Sunday, March 5, 2017

Auditing

                                           Auditing


With MapR version 5.0 new auditing feature was added by MapR . The auditing features in MapR let you log audit records of cluster administration operations as well as operations on directories, files, and tables. Obvious use case is finding out who is doing what on your cluster.
Pre-req :- 

Verify that the Audit feature is enabled, run this command:

[root@node9 ~]# maprcli config load  -json | grep mfs.feature.audit.support
"mfs.feature.audit.support":"1",
If not below is command to turn the feature on.

maprcli config save -values {"mfs.feature.audit.support":"1"}

Note:- New installs from 5.x have it enabled and clusters upgraded to 5.x will have this feature disabled.
auditing enabled: "mfs.feature.audit.support":"1"
auditing disabled: "mfs.feature.audit.support":"0"

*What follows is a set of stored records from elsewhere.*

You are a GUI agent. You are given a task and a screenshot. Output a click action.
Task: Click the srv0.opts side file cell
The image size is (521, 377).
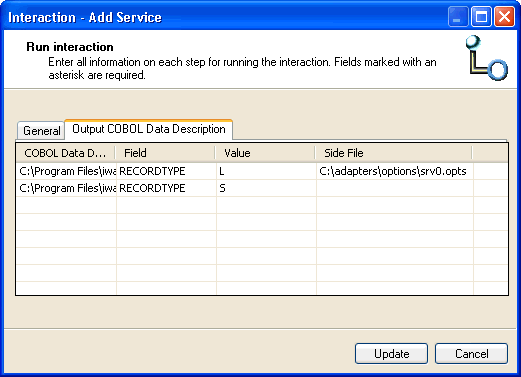click(x=395, y=171)
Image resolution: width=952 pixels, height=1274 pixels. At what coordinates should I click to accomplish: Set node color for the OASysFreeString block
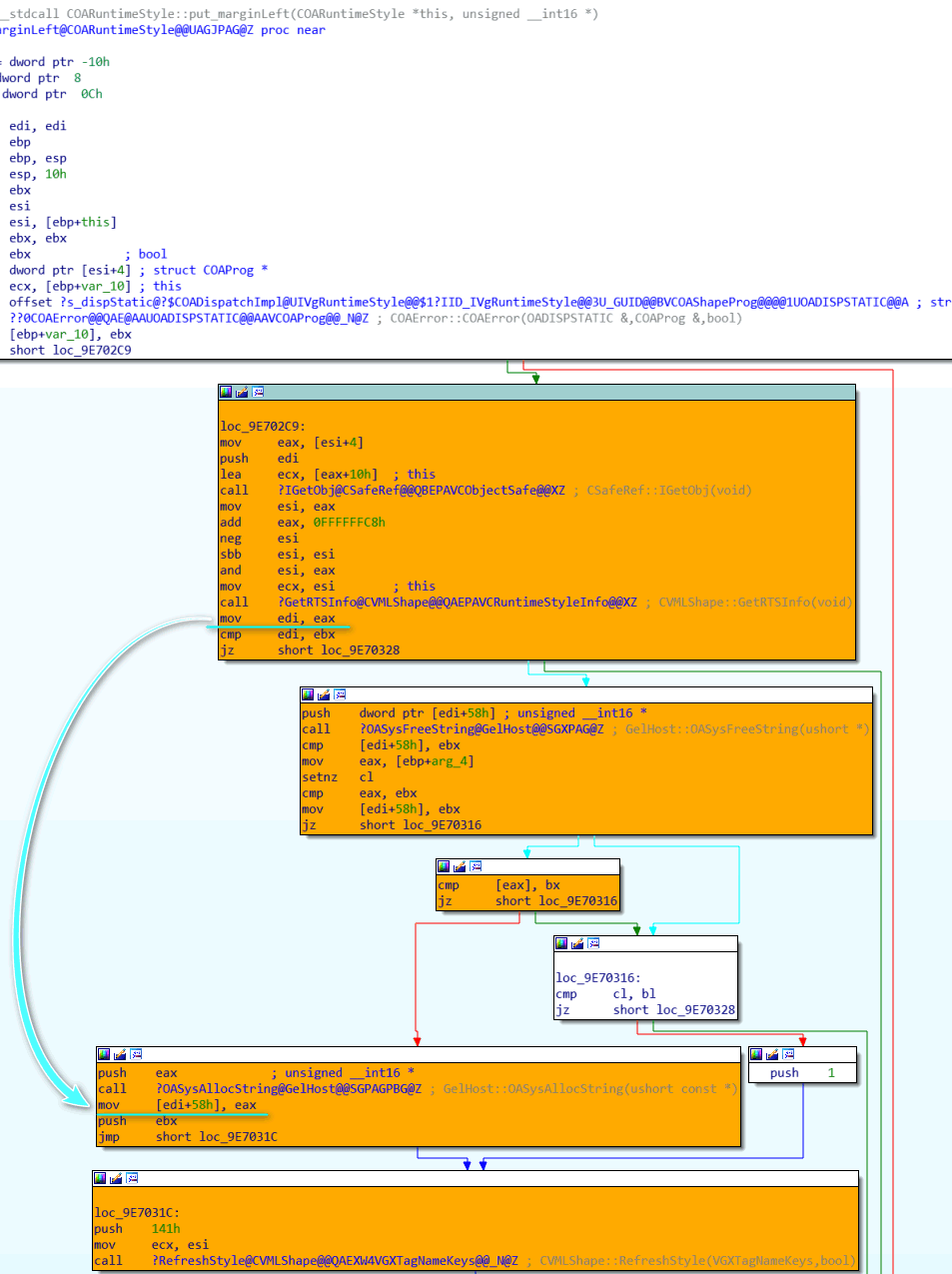(308, 694)
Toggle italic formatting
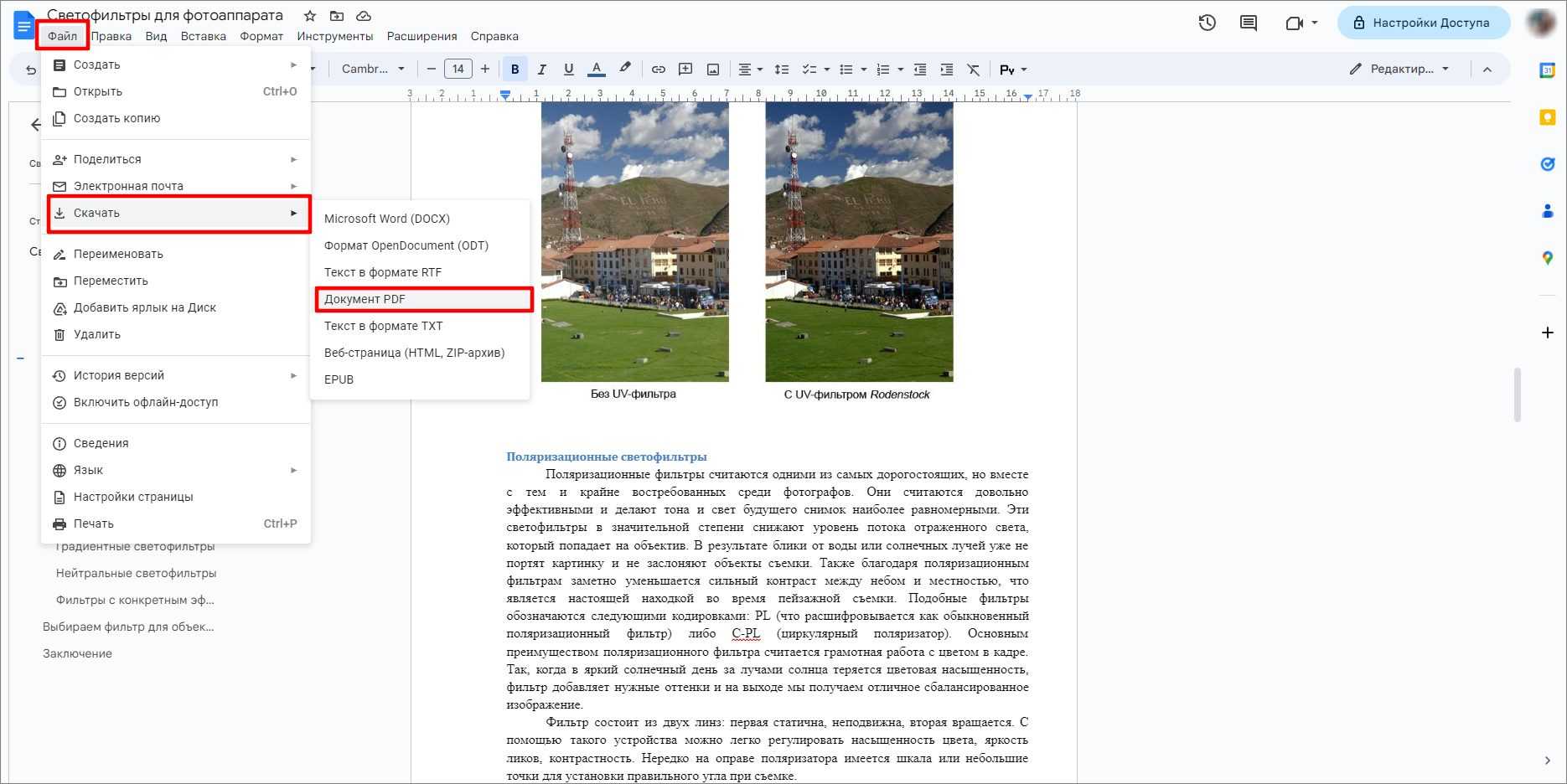 pyautogui.click(x=541, y=70)
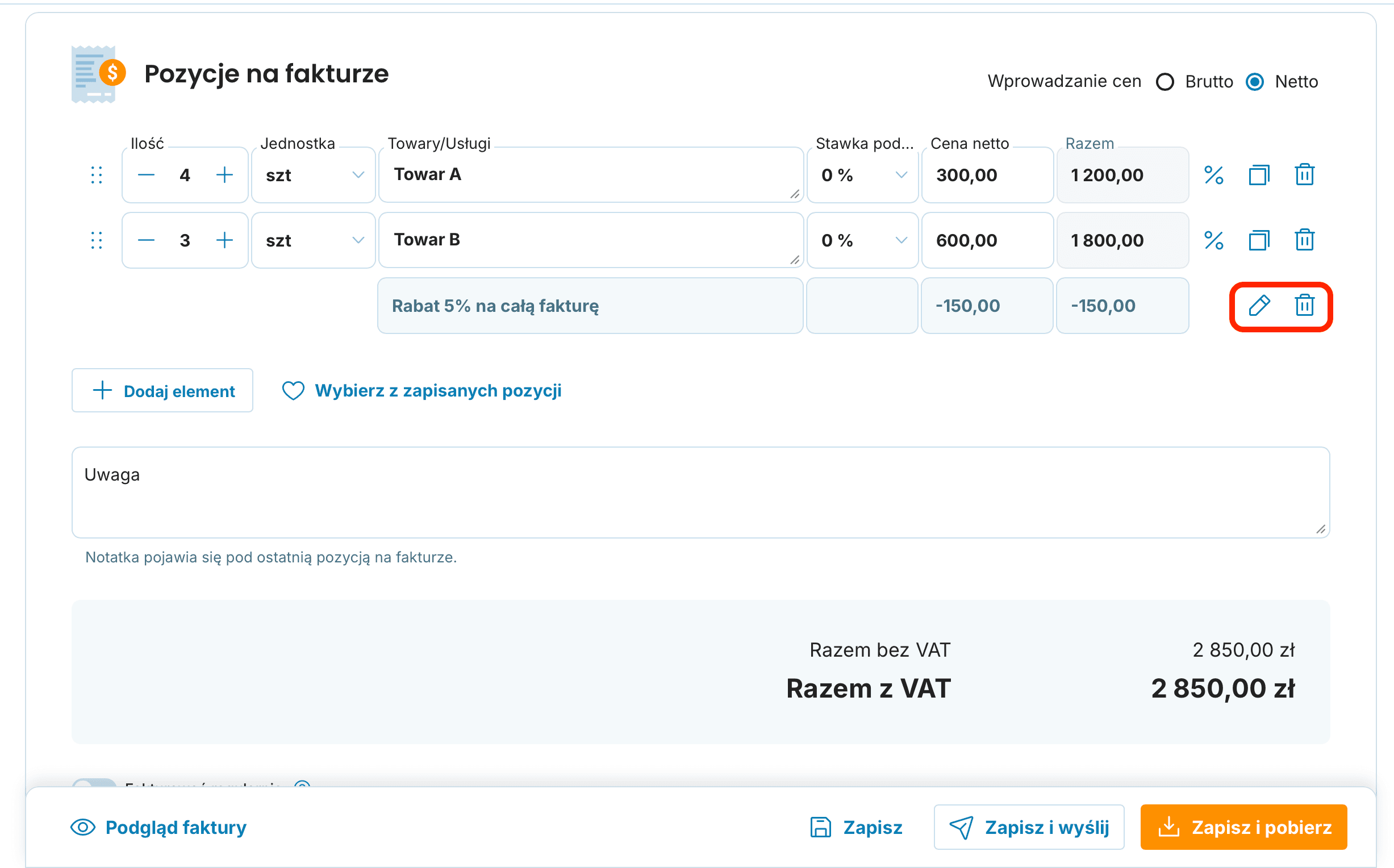Select the Brutto price entry option
1394x868 pixels.
(1165, 82)

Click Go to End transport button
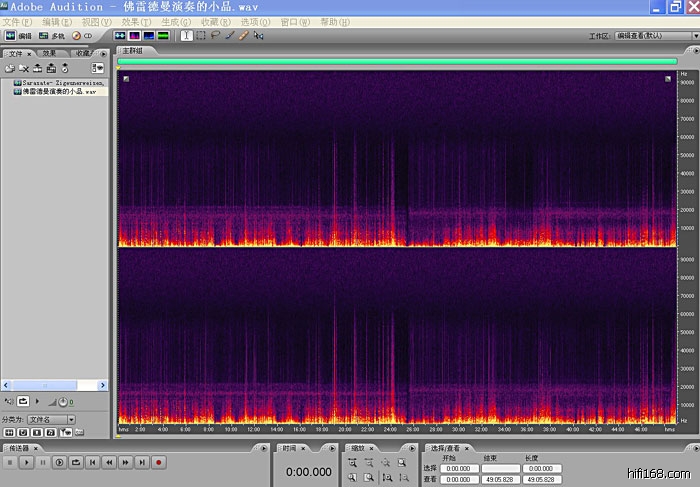point(142,462)
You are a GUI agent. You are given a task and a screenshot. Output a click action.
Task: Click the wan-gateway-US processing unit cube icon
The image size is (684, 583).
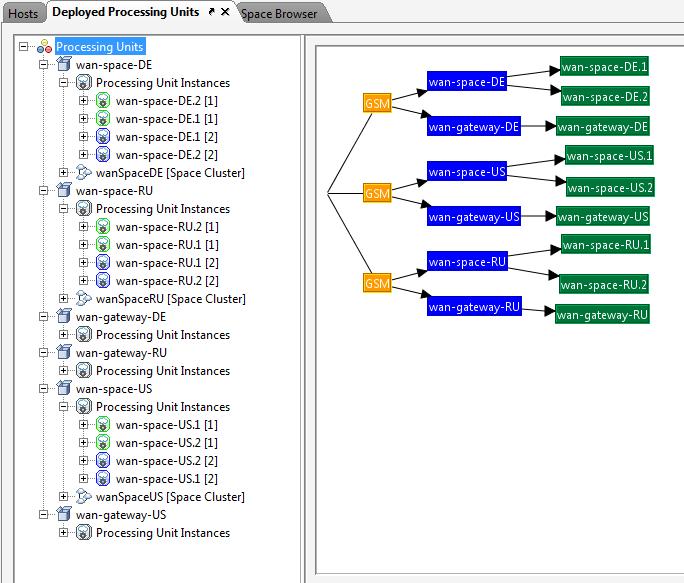(x=64, y=515)
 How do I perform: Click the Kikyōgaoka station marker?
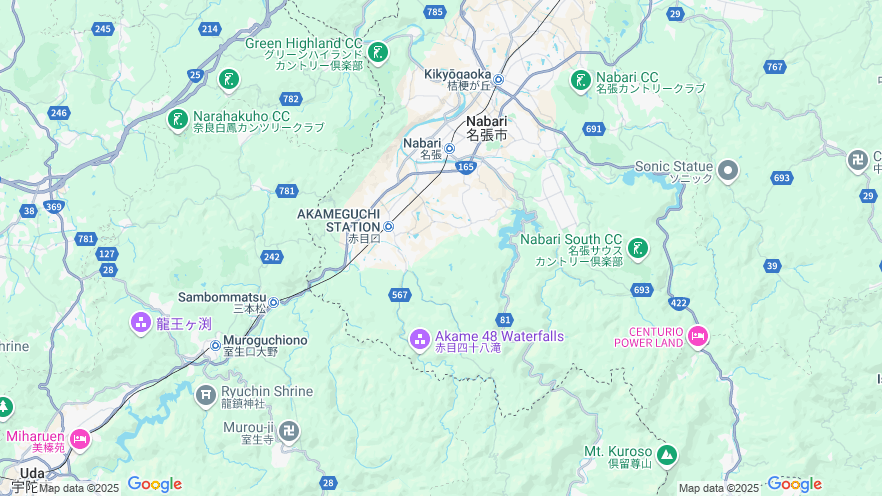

I  -  To enable or disable auditing of cluster-management operations on a MapR cluster, run 

maprcli audit cluster -enabled true

To verify auditing is enabled run below command.

maprcli audit info  -json
{
"timestamp":1488686193479,
"timeofday":"2017-03-04 07:56:33.479 GMT-0800",
"status":"OK",
"total":1,
"data":[
{
"data":{
"enabled":"1",
"maxSizeGB":"32",
"retentionDays":"30"
},
"cluster":{
"enabled":"1",
"maxSizeGB":"NA",
"retentionDays":"NA"
}
}
]

    After enabling cluster level auditing, cluster management activities, including both MCS and MapR CLI commands, are written to the following log files:
    /opt/mapr/logs/initaudit.log.json
    /opt/mapr/logs/cldbaudit.log.json
    /opt/mapr/mapr-cli-audit-log/audit.log.json
Example of logging for Maprcli command (under /opt/mapr/mapr-cli-audit-log)
[root@node9 mapr-cli-audit-log]# maprcli node cldbmaster
cldbmaster                                                   
ServerID: 5979527104878929364 HostName: node9.maprlab.local  
[root@node9 mapr-cli-audit-log]# pwd
/opt/mapr/mapr-cli-audit-log
[root@node9 mapr-cli-audit-log]# tail -1 audit.log.json
{"timestamp":{"$date":"2017-03-05T04:10:37.593Z"},"uid":0,"ipAddress":"10.10.70.109","command":"node cldbmaster","arguments":{},"status":0}

Example of logging for CLDB and authorization (Under /opt/mapr/logs)
[root@node9 logs]# tail -1 cldbaudit.log.json
{"timestamp":{"$date":"2017-03-05T04:00:47.720Z"},"resource":"cluster","operation":"fileServerLookup","uid":2000,"clientip":"10.10.70.109","status":0}
[root@node9 logs]# tail -5 authaudit.log.json 
{"timestamp":{"$date":"2017-03-04T21:03:47.687Z"},"resource":"cluster","operation":"passwordAuth","username":"mapr","clientip":"172.30.1.78","status":200}

II - To enable or disable auditing of data-access operations:
Auditing of filesystem, table, and stream operations needs to be enabled at three separate levels (the cluster level, through the maprcli audit datacommand; the volume level, through any of the three volume commands shown in the diagram; and the level of the individual directory, file, table, or stream.) . If auditing is not enabled at any one of these levels, operations on an object are not logged.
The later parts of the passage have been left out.